Later, after I had worked at PSD for over ten years, I had both the close relationships and the personal reputation that prevented any of these kinds of troubles. But when I was the new guy, and didn’t know most of my coworkers, it was very touch and go for me. I’ve always known that IBMers would be willing to help and cooperate to the fullest. It is in their genes — blue genes. But they also loved to haze the new guy.
One of the main skills any project manager can have is the confidence of his or her coworkers. I was fortunate that my time teaching had built my reputation with engineers and management as a person who knew what he was doing and someone you could trust. It paid off so many times for me during my thirty-three year career. People rarely asked me to justify any request I made. They assumed I knew what I was doing and just provided what I asked. Still, sometimes I had to laugh to keep from crying. I also had lots of chances to pay back that original manager. I had to approve the quality of all code produced by his department. Sometimes I made him sweat — and then we would laugh.

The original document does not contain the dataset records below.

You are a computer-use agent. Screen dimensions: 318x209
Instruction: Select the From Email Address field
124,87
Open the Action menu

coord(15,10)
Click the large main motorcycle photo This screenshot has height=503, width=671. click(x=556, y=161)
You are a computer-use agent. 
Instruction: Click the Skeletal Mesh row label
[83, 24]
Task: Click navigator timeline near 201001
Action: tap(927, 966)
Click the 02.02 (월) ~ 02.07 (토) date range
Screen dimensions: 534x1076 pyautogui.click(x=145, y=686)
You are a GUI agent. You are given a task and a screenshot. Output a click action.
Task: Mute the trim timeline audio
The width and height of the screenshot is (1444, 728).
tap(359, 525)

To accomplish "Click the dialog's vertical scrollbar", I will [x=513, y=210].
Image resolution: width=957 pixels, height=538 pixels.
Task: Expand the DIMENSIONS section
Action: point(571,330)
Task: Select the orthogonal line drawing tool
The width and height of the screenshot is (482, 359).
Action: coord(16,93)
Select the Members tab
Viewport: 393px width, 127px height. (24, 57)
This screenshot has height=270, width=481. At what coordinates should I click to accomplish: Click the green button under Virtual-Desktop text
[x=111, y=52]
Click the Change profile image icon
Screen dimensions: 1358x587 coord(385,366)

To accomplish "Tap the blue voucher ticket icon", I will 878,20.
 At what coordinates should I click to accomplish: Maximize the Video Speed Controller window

Oh, we finally found and fixed every problem that SUNY had reported and got them running smoothly. They ended up buying all the system from us. (If it had not worked, we would have taken it back.) I was given credit for saving a multimillion-dollar sale, and that raised my reputation with the sales force and top management. Finally, the original manager that had hired me to PSD dropped by my office and she told me that she had been congratulated for hiring me. Nothing better than when the top boss tells you that your worked helped their reputation. I was now an accepted and valued member of the IBM Printing Systems Division.
I remained with them for the last fourteen years of my career. Now it is all just a sweat, err, I mean “sweet” memory.